━━━ Source extract ━━━

Sweyn Forkbeard’s father (King Harald Blátǫnn Gormsson) had already converted from paganism to Christianity although his conversion wasn’t what he was famous for. His place in the history books had been assured by uniting Norway and Denmark in AD 958, quite possibly giving him cause to smile.
If you’d seen his smile, you may have noticed that he had an off-colour dead-tooth which the sagas say were stained from eating blueberries, for Blátǫnn is old norse for “Blue-Tooth”.
A couple of weeks ago on 10th October, Denmark officially authorised the creators of Bluetooth technology to use the name and symbol of the aforementioned Danish King Harald “Bluetooth” Gormsson for a period of 1,000 years.
The modern technological version of Bluetooth was devised and named in 1996 when, in a spirit of collaboration, Intel, Ericcson and Nokia held a meeting to standardise short-range radio communications between electronic devices. The name was only supposed to be temporary until their marketing departments came up with another.
Intel’s Jim Kardach said “King Harald Bluetooth was famous for uniting Scandinavia just as we intended to unite the PC and cellular industries with a short-range wireless link.”
Three Business Take-Aways That Spring To Mind :
1 – Collaboration. Cooperation between related businesses means that synergy from the collective can be more productive than the sum of the parts.
2 – Vision. The inventors of Bluetooth had a clear goal : a wireless communication protocol that could connect devices across different industries, brands, and functionalities.
3 – Branding. If the name sticks, use it! In this case, they’re good for the next thousand years, so there’s no rush to change it now.
As an aside, the Bluetooth logo is derived from Viking runes and it’s a bind-rune merging “Hagall” (associated with the forces of nature and the universe, symbolizing disruption, change, and challenges) and “Bjarkan” (associated with growth, rebirth, and new beginnings). Both runes correspond to the initials of the 10th-century Danish king.
That’s something to think about next time you’re going around in circles, trying to connect devices and not going mad.

━━━

Tasks to carry out:
(1) List the business take-aways that the text on the naming of Bluetooth gives.
(2) According to the text on the naming of Bluetooth, for how long did Denmark authorize the creators of Bluetooth technology to use the king's name and symbol?
(3) Carry on the text about the naming of Bluetooth from the point where it stops.

━━━ Material shown ━━━

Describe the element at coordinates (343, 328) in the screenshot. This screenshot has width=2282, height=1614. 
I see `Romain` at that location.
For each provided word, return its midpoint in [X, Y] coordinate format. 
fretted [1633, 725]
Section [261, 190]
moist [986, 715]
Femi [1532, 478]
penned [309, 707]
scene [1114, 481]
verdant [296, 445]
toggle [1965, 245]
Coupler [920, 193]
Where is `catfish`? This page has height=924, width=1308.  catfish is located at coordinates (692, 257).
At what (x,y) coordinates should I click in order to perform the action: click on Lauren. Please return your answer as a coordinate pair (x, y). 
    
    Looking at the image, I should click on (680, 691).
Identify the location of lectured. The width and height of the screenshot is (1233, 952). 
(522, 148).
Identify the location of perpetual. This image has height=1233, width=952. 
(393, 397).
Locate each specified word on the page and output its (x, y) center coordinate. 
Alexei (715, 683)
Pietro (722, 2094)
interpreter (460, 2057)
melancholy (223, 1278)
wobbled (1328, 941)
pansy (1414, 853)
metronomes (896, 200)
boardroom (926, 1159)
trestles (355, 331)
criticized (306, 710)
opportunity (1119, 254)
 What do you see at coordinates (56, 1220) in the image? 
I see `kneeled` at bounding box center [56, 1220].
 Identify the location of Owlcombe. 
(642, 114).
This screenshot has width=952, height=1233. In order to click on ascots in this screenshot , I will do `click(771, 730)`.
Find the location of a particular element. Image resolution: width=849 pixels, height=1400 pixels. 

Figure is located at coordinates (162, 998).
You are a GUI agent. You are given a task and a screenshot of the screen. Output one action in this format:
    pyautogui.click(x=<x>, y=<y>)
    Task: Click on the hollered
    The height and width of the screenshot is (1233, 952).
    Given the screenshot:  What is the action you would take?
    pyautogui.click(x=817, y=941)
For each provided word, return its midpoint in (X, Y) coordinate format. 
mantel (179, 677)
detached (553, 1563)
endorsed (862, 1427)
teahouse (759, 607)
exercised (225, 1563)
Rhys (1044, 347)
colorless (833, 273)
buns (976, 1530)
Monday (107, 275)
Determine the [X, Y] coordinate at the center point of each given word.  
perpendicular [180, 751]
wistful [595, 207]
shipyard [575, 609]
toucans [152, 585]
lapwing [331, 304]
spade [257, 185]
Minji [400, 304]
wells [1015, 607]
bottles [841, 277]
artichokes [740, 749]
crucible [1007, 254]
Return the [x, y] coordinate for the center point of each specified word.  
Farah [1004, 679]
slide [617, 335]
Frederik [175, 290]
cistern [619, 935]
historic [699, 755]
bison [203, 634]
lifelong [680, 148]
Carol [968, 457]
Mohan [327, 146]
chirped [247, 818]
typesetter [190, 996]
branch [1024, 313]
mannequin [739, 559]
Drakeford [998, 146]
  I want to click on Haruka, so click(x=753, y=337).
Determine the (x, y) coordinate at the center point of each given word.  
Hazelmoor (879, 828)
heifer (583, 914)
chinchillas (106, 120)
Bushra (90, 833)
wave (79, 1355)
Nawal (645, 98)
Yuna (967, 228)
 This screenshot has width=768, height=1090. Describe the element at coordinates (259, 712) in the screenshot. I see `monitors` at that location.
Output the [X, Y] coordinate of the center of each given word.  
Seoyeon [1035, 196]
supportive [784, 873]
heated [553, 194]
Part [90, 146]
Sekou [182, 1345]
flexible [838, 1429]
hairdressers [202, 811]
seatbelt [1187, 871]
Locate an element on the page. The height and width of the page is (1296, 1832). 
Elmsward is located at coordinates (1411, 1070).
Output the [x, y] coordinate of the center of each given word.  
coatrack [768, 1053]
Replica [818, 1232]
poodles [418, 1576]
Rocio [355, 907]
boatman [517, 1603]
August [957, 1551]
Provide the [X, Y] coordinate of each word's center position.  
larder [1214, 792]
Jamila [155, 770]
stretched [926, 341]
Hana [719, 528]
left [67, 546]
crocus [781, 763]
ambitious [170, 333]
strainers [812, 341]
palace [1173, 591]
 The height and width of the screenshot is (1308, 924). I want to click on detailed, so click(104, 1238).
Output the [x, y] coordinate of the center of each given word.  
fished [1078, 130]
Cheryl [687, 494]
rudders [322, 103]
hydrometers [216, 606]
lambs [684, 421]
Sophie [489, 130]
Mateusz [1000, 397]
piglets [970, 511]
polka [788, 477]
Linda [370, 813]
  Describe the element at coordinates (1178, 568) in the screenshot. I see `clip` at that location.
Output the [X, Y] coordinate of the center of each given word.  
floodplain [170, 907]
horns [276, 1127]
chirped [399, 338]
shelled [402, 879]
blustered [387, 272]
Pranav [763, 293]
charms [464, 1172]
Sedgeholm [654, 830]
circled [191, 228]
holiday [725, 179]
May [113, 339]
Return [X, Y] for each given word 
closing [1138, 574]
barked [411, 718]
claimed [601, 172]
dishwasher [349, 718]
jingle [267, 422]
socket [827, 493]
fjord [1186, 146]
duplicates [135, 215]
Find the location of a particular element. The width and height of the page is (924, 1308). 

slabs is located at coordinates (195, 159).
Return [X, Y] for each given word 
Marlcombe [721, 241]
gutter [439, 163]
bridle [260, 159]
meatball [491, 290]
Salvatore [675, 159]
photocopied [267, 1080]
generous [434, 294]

━━━

Task-by-task results:
(1) Collaboration, Vision, Branding

(2) For a period of 1,000 years.

(3)
Security Stop Press : iPhone Permanent Lock-Out Threat
As featured in a recent Wall Street Journal report, iPhone thieves are exploiting a security setting called the ‘recovery key’ to permanently lock owners out of their own iPhones and gain access to their financial apps.
The method, however, hinges first upon ‘shoulder surfing’, i.e. looking over the iPhone user’s shoulder to get the passcode, or finding a way to make the device’s owner share their passcode. Once the passcode has been obtained, the thief uses it to change the device’s Apple ID, turns off “Find my iPhone” and resets the 28-digit recovery code (which was intended to be a security measure), thereby locking the owner out of their own device.
The advice to iPhone owners is to use Face ID or Touch ID when unlocking the phone in public, set up an alphanumeric passcode that would be very difficult for thieves to figure out, consider using the iPhone’s Screen Time setting to set up a secondary password, and to regularly back up your iPhone via iCloud or iTunes.
Sustainability-in-Tech : Giant Solar Space Farm By 2035
Oxfordshire based Technology firm, Space Solar, says that giant solar panel farms could be in orbit and operational above the Earth by 2035.
The Challenge
There are significant energy and environmental challenges facing everyone, including the fact that global electricity demand is set to double by 2050. This, together requirements to swap fossil fuel reliance with new affordable, continuous, sustainable, flexible, and green energy generation technologies mean that the world is facing some major challenges to meet the Net Zero goal.
Space-Based Solar
Space Solar believes that its space-based solar power idea is a credible answer to these challenges and should take the form of 2km-long farms of solar panels, orbiting the earth and sending energy to receivers on earth in a similar way to how satellite broadband operates.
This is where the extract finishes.